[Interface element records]
══════
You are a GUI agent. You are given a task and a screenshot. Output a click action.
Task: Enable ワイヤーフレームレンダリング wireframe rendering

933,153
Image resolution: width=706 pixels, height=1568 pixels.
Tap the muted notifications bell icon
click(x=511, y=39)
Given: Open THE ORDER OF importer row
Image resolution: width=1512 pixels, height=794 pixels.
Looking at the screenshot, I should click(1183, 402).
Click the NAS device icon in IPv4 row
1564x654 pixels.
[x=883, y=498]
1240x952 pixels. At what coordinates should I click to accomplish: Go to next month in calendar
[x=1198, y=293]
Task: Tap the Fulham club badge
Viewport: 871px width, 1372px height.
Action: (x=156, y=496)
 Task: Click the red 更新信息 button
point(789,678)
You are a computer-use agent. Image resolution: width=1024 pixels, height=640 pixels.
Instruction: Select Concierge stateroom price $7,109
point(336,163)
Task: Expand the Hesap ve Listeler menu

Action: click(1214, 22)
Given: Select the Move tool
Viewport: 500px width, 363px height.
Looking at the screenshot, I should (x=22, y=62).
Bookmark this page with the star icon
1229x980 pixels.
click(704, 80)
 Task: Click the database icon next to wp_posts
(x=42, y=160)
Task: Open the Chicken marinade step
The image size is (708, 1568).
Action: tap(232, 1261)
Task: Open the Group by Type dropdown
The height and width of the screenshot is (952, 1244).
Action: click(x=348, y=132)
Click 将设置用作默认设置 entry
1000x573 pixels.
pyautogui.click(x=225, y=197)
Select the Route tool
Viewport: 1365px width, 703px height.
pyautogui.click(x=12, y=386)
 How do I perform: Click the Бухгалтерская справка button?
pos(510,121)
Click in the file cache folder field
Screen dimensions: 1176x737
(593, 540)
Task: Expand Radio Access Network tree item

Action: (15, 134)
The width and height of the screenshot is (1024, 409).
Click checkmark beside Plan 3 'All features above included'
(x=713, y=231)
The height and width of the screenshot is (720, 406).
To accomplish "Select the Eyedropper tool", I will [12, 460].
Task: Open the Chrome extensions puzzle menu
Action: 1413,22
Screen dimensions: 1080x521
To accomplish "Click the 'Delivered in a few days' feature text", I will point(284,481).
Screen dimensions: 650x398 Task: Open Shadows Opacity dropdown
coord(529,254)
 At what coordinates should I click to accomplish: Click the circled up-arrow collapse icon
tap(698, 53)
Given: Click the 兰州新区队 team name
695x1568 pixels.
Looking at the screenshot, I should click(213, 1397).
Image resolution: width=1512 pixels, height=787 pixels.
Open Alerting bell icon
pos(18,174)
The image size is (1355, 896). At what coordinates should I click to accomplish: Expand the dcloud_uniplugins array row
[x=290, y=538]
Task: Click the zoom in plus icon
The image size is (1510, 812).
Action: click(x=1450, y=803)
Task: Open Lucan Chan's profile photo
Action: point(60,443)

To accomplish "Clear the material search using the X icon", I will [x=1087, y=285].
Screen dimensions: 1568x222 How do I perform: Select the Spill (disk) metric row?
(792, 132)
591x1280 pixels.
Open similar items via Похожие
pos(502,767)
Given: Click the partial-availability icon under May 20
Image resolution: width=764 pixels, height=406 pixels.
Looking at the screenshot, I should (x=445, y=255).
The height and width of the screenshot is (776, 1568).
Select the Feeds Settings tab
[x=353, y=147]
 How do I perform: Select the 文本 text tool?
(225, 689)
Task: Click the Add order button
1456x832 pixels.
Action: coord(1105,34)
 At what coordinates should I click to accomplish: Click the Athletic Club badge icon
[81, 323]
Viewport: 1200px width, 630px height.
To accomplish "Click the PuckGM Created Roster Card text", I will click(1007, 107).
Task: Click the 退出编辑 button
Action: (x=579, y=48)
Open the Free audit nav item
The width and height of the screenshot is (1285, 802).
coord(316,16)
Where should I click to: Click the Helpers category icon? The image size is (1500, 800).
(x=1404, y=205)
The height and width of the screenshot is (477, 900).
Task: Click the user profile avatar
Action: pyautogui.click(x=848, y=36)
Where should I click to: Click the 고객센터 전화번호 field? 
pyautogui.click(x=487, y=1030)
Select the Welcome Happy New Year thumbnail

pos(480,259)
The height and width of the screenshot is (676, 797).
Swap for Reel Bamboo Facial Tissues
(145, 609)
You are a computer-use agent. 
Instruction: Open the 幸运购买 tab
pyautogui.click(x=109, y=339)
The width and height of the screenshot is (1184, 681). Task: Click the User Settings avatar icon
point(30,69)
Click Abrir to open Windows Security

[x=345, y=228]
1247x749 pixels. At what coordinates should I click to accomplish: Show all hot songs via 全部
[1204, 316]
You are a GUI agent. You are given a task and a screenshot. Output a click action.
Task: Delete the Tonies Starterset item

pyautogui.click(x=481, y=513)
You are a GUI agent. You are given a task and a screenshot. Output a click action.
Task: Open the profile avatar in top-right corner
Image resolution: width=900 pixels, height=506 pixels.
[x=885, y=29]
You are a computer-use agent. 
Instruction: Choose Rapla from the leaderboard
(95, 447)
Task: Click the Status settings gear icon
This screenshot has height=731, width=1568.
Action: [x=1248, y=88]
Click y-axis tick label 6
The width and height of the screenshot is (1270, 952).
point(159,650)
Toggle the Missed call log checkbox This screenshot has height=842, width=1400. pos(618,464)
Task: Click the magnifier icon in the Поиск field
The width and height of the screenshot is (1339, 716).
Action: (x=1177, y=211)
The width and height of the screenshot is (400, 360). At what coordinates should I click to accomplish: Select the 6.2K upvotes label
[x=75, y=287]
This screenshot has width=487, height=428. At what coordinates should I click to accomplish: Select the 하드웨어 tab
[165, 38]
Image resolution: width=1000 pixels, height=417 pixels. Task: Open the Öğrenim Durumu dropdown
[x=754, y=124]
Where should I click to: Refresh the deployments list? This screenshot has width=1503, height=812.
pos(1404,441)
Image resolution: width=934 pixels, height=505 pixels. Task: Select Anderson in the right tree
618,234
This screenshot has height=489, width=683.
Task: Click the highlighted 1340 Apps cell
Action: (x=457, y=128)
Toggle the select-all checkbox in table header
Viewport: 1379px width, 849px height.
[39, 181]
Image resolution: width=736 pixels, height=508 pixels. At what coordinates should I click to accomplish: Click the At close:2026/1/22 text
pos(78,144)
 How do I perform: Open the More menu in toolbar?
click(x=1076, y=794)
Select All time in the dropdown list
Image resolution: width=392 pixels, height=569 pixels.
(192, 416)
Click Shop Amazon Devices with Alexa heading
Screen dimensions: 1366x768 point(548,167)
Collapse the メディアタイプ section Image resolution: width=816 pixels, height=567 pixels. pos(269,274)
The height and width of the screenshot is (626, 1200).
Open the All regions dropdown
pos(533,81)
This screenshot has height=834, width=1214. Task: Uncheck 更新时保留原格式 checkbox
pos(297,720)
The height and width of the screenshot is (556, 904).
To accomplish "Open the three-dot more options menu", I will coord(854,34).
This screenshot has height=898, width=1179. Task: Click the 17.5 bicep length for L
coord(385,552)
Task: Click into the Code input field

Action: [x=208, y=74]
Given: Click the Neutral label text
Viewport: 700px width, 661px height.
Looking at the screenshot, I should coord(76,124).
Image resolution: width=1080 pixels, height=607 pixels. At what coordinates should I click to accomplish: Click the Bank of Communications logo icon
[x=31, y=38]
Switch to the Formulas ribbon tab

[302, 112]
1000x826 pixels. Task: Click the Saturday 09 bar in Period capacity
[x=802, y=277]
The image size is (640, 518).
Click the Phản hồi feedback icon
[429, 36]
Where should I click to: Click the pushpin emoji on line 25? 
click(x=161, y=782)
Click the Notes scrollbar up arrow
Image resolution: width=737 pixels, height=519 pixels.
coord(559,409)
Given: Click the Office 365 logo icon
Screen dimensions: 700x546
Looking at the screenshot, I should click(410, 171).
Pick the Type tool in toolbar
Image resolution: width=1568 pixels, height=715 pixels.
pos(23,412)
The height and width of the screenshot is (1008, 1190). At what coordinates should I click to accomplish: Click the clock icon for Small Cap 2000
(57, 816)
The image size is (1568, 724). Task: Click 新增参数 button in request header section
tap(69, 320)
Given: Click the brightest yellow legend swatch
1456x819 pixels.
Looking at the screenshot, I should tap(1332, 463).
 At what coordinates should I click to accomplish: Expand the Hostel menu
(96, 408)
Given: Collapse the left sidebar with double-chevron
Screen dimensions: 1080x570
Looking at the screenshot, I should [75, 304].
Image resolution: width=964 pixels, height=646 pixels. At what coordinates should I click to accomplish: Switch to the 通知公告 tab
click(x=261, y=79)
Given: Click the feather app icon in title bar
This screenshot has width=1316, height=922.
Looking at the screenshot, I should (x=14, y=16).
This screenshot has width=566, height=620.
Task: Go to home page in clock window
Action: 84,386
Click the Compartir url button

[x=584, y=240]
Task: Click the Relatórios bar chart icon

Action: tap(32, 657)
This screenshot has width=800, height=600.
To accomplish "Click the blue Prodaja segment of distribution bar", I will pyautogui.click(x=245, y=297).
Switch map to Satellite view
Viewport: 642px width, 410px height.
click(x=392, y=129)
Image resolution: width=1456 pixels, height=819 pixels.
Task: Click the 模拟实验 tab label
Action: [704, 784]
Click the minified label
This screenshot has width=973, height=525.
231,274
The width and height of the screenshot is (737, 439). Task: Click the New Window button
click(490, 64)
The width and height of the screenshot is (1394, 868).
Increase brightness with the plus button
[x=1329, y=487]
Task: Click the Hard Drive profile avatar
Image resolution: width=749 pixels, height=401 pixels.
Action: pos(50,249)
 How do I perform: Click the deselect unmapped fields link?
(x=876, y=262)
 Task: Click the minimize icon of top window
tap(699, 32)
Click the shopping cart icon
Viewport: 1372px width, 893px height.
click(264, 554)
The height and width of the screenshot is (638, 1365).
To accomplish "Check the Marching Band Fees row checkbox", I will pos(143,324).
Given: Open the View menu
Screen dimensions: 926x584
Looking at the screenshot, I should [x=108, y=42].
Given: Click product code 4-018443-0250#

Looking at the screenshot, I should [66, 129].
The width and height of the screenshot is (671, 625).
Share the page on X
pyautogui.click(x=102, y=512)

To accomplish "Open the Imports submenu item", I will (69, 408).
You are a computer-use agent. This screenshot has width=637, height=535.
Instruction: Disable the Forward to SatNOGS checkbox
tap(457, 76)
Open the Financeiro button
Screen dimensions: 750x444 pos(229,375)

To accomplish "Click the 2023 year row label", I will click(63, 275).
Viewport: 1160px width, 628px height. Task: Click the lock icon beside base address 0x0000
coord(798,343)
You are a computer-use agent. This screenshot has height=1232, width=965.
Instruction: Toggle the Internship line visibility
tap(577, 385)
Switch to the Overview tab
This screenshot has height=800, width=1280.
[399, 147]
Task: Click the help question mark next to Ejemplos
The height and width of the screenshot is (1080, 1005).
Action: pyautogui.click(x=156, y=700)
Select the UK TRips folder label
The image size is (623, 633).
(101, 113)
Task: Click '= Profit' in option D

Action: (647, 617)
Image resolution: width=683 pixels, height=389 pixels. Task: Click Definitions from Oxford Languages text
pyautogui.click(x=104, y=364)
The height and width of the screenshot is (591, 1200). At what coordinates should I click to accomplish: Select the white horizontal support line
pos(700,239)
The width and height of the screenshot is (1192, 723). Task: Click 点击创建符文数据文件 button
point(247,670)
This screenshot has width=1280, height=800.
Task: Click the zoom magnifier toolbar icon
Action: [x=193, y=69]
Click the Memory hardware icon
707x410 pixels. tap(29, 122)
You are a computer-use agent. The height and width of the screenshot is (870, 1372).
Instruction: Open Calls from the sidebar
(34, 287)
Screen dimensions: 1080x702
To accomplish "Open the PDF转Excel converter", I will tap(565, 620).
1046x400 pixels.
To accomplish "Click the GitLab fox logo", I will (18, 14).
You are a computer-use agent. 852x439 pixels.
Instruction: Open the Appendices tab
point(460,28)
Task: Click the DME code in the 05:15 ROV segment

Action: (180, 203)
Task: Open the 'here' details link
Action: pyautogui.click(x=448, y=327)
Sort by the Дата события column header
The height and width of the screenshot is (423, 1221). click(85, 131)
══════
## DIRECTION
Please copy everything from the line containing "The height and width of the screenshot is (720, 406)." down to the line containing "Looking at the screenshot, I should (x=445, y=255).", swapping "Screen dimensions" for "Display size" and leaving every other part unchanged.

## TASK ANSWER
The height and width of the screenshot is (720, 406).
To accomplish "Select the Eyedropper tool", I will [12, 460].
Task: Open the Chrome extensions puzzle menu
Action: 1413,22
Display size: 1080x521
To accomplish "Click the 'Delivered in a few days' feature text", I will point(284,481).
Display size: 650x398 Task: Open Shadows Opacity dropdown
coord(529,254)
 At what coordinates should I click to accomplish: Click the circled up-arrow collapse icon
tap(698, 53)
Given: Click the 兰州新区队 team name
695x1568 pixels.
Looking at the screenshot, I should click(213, 1397).
Image resolution: width=1512 pixels, height=787 pixels.
Open Alerting bell icon
pos(18,174)
The image size is (1355, 896). At what coordinates should I click to accomplish: Expand the dcloud_uniplugins array row
[x=290, y=538]
Task: Click the zoom in plus icon
The image size is (1510, 812).
Action: click(x=1450, y=803)
Task: Open Lucan Chan's profile photo
Action: point(60,443)

To accomplish "Clear the material search using the X icon", I will [x=1087, y=285].
Display size: 1568x222 How do I perform: Select the Spill (disk) metric row?
(792, 132)
591x1280 pixels.
Open similar items via Похожие
pos(502,767)
Given: Click the partial-availability icon under May 20
Image resolution: width=764 pixels, height=406 pixels.
Looking at the screenshot, I should (x=445, y=255).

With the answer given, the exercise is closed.